# So God Made a Farmer



## FCF (Apr 23, 2010)

Merry Christmas to all of you!

This video is a tribute to God and Farmers, hope you enjoy,


----------



## Vol (Jul 5, 2009)

That was great FCF, I miss ol' Paul Harvey. Good Day!

Regards, Mike


----------



## urednecku (Oct 18, 2010)

Yes, FCF, I enjoyed it very much! Thanks!


----------



## rjmoses (Apr 4, 2010)

I miss Paul Harvey also. Thanks for posting this.

Ralph


----------



## somedevildawg (Jun 20, 2011)

Me too, funny line I'll prolly never forget by Paul Harvey, "next time you call your dog stupid, think about who's workin to feed who!" The rest of the story.......so true. Thanks for video, fcf


----------



## Ontario Farm Girl (Feb 3, 2013)

On the 8th day, God made a Farmer. Someone who would plow straight and deep and never cut corners and would need tools that don't either. Ram Trucks are the kind of tools farmers need. Check out their new commercial "Farmer" and help them raise money for National FFA Organization:


----------



## somedevildawg (Jun 20, 2011)

Cool commercial, saw it on the Super Bowl tonite, don't think I'll be buying a new ram anytime soon but the ad is great, kudos to dodge, er Chrysler, Ram?


----------



## mlappin (Jun 25, 2009)

I used to listen to Paul Harvey whenever possible.

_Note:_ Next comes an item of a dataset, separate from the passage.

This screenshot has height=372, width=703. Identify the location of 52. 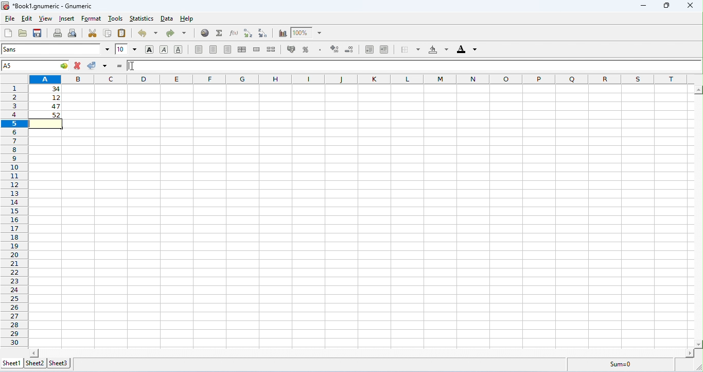
(47, 115).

Yet this commercial left me feeling a bit depressed.

Paul Harvey is gone, which in a way I'm glad as he doesn't have to personally see what this country is becoming, but who do we have to take his place?

That can lift the people up without tearing others down? That can unify everyone without crucifying others?

Certainly not that turd Piers Morgan. If they get immigration sorted out they can start by deporting him.


----------